* What is required: Express the rows, from the start through the line containing "[x=262, y=323]", as a two-column CSV with the headers instruction and coordinates. Give one line per row, with its text and its answer each in a quoted field and any line breaks turned into spaces.

== Provided data

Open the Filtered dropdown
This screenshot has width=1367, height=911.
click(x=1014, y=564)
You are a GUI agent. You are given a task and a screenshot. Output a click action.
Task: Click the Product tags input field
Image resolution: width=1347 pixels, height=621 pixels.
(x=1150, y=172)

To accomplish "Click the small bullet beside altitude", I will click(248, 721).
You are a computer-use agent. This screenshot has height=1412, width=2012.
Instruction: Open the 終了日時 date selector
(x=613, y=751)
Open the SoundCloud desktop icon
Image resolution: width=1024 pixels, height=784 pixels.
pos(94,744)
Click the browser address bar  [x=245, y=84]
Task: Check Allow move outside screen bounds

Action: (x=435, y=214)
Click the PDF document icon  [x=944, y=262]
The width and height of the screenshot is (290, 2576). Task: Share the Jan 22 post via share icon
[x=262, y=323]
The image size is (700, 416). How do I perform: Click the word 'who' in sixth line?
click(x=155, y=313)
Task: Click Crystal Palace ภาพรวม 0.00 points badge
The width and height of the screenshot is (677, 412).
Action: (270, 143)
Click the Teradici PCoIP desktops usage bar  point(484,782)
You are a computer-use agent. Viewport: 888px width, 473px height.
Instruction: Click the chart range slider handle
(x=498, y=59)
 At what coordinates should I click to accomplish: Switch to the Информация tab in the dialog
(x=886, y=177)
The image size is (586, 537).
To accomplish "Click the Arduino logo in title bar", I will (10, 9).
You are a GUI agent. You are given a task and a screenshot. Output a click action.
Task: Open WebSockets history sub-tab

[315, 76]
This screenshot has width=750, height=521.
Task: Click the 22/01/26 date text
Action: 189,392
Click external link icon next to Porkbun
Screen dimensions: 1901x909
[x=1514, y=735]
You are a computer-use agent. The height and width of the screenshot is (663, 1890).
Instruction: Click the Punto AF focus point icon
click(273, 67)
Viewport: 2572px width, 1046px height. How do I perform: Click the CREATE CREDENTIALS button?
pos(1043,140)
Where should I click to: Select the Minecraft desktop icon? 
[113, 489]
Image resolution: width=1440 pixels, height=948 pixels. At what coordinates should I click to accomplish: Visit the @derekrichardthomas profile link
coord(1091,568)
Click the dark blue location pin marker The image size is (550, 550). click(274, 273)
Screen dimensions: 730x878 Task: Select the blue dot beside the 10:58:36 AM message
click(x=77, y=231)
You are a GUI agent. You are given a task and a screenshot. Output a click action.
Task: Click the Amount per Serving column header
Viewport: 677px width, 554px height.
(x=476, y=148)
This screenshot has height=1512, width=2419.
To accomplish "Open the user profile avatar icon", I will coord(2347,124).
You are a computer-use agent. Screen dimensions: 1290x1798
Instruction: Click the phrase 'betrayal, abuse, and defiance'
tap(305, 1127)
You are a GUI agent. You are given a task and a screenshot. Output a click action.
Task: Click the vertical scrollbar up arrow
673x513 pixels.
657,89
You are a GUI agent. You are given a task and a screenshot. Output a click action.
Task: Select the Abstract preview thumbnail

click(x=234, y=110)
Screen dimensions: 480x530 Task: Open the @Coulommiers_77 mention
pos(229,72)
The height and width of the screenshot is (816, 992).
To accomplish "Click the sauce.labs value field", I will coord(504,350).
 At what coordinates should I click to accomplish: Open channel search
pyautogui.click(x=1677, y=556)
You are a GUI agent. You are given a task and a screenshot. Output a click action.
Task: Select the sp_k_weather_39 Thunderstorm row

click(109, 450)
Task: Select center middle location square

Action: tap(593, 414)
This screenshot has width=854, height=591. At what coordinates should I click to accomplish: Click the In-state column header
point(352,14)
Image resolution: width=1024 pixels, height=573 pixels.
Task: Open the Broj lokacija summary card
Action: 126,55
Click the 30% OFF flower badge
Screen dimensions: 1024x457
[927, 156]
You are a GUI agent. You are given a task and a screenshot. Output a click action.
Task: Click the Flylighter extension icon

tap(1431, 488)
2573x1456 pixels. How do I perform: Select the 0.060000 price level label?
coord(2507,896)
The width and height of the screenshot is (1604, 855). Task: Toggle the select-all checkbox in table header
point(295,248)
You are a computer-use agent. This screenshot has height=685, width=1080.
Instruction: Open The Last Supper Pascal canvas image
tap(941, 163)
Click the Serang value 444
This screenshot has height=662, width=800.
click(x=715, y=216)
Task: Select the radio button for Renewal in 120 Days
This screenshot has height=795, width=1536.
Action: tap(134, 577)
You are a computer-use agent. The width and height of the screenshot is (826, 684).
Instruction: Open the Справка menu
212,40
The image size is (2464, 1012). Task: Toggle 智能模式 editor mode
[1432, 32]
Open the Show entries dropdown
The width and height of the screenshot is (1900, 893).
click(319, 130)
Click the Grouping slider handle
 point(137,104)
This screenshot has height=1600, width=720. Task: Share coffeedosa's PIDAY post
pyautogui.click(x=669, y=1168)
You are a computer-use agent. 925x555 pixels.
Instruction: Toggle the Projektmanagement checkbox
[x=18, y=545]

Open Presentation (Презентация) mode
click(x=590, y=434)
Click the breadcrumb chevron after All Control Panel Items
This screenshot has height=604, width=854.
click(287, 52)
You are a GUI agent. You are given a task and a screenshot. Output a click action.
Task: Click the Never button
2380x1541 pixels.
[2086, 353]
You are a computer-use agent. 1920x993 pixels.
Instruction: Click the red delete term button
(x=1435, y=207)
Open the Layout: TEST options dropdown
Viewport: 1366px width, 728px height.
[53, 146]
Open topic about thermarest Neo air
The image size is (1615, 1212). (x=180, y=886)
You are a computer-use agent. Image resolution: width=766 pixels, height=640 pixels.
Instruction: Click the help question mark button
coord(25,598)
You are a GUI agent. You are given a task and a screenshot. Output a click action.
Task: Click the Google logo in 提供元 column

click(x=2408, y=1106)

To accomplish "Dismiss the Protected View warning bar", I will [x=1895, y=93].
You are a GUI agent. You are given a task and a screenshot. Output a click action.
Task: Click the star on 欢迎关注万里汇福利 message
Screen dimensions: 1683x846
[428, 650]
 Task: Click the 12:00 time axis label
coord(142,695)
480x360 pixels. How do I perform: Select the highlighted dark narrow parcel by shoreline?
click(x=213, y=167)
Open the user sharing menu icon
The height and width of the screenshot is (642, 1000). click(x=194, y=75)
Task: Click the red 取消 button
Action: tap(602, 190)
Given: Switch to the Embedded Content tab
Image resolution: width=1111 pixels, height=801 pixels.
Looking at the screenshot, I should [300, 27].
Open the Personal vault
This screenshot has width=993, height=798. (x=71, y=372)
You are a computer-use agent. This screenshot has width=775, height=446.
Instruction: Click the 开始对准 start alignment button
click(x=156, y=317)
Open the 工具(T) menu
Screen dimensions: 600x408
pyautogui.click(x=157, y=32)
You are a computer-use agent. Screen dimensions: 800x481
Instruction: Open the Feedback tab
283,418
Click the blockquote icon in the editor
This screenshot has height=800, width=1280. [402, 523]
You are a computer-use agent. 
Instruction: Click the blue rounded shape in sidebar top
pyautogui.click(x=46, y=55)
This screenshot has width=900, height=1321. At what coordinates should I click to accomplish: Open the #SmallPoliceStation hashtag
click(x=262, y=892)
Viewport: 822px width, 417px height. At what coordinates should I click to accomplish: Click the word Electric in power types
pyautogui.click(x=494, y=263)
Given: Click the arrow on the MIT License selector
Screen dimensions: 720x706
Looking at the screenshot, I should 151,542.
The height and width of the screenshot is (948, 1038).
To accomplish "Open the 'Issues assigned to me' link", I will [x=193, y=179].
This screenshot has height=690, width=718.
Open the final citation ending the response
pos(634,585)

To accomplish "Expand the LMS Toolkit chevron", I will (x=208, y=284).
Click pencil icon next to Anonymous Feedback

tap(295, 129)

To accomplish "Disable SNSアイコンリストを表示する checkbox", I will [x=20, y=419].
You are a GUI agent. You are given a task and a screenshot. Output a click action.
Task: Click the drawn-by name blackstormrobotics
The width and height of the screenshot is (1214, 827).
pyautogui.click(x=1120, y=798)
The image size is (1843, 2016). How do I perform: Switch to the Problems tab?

====

* Written answer:
instruction,coordinates
"Open the Filtered dropdown This screenshot has width=1367, height=911.","click(x=1014, y=564)"
"You are a GUI agent. You are given a task and a screenshot. Output a click action. Task: Click the Product tags input field Image resolution: width=1347 pixels, height=621 pixels.","(x=1150, y=172)"
"To accomplish ""Click the small bullet beside altitude"",","I will click(248, 721)."
"You are a computer-use agent. This screenshot has height=1412, width=2012. Instruction: Open the 終了日時 date selector","(x=613, y=751)"
"Open the SoundCloud desktop icon Image resolution: width=1024 pixels, height=784 pixels.","pos(94,744)"
"Click the browser address bar","[x=245, y=84]"
"Task: Check Allow move outside screen bounds","Action: (x=435, y=214)"
"Click the PDF document icon","[x=944, y=262]"
"The width and height of the screenshot is (290, 2576). Task: Share the Jan 22 post via share icon","[x=262, y=323]"